Copy the entries word for word, from the first line up to and including the line that contains "Click the groups".

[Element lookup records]
[Start]

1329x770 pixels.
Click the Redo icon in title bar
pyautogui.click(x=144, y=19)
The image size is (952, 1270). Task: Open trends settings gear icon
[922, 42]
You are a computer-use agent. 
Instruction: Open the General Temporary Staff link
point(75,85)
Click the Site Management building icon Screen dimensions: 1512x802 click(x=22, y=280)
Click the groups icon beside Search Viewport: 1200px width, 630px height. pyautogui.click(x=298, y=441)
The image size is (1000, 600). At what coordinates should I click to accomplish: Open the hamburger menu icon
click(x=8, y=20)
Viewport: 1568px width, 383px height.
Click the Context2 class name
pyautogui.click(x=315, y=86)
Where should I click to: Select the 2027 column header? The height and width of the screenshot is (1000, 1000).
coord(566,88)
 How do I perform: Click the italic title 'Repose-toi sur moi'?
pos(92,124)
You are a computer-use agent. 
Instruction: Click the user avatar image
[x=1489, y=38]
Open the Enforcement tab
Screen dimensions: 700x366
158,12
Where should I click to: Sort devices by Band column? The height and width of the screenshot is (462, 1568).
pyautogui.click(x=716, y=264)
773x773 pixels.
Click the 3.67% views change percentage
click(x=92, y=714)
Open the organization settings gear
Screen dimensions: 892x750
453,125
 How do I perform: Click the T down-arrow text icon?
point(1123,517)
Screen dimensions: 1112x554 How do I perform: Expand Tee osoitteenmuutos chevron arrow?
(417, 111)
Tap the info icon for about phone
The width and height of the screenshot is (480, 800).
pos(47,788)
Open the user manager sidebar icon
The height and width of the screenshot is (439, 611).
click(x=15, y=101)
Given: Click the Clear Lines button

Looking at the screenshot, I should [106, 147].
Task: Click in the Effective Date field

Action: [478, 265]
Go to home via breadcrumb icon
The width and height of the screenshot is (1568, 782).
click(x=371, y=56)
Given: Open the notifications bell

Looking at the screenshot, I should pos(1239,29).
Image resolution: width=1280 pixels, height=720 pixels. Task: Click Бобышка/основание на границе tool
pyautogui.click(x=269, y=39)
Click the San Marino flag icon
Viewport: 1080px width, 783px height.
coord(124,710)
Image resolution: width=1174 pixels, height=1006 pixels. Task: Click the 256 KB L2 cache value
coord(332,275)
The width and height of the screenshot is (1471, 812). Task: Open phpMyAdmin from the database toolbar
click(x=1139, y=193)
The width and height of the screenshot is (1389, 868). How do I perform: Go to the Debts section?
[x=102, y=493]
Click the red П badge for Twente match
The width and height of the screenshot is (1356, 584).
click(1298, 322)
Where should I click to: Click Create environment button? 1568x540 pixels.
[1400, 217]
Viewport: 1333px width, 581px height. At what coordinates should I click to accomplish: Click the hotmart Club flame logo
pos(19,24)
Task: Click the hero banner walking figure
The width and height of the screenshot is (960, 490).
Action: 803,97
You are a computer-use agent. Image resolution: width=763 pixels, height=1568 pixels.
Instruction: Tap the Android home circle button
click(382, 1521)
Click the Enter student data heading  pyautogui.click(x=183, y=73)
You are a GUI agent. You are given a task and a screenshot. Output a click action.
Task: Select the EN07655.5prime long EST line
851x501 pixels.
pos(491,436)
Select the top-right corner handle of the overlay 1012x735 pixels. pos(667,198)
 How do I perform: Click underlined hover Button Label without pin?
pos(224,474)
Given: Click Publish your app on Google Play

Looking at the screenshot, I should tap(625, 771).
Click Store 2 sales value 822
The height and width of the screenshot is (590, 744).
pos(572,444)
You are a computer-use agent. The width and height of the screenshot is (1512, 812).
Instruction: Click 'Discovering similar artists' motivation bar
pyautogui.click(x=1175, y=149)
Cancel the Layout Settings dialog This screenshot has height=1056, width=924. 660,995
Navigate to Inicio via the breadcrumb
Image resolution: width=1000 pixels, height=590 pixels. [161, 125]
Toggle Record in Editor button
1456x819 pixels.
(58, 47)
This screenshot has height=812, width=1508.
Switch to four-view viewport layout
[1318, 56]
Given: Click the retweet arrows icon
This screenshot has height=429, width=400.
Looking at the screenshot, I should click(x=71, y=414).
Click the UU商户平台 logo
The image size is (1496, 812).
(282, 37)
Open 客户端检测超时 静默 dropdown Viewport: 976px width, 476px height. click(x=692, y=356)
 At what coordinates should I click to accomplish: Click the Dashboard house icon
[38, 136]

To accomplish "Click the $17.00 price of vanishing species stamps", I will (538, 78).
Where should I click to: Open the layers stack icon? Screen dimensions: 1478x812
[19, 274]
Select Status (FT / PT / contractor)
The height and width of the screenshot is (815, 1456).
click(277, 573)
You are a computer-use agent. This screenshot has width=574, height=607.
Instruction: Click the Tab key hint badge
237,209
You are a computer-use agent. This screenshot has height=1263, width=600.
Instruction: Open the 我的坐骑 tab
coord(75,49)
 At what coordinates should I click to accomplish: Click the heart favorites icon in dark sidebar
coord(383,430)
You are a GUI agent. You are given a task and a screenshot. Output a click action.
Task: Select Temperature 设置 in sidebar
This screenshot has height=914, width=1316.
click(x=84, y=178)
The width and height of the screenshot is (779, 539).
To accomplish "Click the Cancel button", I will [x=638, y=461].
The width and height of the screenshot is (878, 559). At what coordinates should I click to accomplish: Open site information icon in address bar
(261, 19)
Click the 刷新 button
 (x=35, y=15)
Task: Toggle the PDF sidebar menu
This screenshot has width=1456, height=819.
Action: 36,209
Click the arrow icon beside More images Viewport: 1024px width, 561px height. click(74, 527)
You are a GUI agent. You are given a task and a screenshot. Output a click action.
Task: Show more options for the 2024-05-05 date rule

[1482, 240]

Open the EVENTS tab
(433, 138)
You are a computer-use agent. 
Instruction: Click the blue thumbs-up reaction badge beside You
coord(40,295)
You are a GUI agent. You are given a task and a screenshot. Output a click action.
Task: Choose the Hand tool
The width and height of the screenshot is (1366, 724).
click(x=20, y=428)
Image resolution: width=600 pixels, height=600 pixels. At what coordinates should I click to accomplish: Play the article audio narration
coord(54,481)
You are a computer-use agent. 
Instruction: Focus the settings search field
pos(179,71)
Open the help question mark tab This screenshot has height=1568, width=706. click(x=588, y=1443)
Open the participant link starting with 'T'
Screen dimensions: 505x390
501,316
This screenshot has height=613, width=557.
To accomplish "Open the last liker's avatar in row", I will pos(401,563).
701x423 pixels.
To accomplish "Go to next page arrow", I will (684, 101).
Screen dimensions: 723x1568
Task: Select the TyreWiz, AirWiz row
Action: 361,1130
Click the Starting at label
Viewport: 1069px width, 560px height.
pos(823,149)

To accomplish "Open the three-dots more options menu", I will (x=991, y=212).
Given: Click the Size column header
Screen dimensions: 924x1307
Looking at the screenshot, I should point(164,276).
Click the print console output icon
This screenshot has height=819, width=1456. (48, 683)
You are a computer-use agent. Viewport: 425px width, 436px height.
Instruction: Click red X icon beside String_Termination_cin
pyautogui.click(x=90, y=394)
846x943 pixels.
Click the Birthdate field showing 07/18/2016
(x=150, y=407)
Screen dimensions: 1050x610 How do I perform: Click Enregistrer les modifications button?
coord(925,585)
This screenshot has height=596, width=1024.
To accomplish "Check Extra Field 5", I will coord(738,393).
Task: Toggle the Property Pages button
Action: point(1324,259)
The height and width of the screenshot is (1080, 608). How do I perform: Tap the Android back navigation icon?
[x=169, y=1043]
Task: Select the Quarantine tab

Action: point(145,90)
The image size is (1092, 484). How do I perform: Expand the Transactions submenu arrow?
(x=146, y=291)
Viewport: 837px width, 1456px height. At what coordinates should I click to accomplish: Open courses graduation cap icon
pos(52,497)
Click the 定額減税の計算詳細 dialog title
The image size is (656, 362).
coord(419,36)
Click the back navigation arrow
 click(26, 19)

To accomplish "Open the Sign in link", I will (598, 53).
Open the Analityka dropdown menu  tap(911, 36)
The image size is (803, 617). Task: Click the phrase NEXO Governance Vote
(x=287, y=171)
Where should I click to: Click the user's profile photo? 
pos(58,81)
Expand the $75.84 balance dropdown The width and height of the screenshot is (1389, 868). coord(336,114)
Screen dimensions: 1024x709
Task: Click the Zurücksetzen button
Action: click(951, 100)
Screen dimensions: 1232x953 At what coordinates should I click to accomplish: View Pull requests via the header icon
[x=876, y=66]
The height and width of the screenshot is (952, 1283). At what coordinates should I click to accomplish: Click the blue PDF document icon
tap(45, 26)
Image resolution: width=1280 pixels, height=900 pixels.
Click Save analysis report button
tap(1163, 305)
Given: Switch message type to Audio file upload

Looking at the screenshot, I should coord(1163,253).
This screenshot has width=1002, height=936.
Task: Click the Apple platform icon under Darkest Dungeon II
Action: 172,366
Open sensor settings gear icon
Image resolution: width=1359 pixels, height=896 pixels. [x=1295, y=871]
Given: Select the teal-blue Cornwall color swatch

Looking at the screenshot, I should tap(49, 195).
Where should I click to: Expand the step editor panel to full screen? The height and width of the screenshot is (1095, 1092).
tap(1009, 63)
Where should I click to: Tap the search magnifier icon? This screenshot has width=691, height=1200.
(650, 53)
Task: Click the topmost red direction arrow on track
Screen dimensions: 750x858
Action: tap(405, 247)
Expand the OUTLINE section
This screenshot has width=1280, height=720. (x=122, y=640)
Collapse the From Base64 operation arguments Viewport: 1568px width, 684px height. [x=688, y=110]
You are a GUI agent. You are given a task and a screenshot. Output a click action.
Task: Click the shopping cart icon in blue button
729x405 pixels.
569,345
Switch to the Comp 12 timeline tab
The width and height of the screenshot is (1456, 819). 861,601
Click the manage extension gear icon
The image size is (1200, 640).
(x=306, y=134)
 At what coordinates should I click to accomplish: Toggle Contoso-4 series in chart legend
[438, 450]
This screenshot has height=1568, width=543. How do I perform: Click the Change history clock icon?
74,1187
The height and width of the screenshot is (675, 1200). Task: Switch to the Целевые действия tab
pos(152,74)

[End]

(EXERCISE OUTPUT)
1329x770 pixels.
Click the Redo icon in title bar
pyautogui.click(x=144, y=19)
The image size is (952, 1270). Task: Open trends settings gear icon
[922, 42]
You are a computer-use agent. 
Instruction: Open the General Temporary Staff link
point(75,85)
Click the Site Management building icon Screen dimensions: 1512x802 click(x=22, y=280)
Click the groups icon beside Search Viewport: 1200px width, 630px height. pyautogui.click(x=298, y=441)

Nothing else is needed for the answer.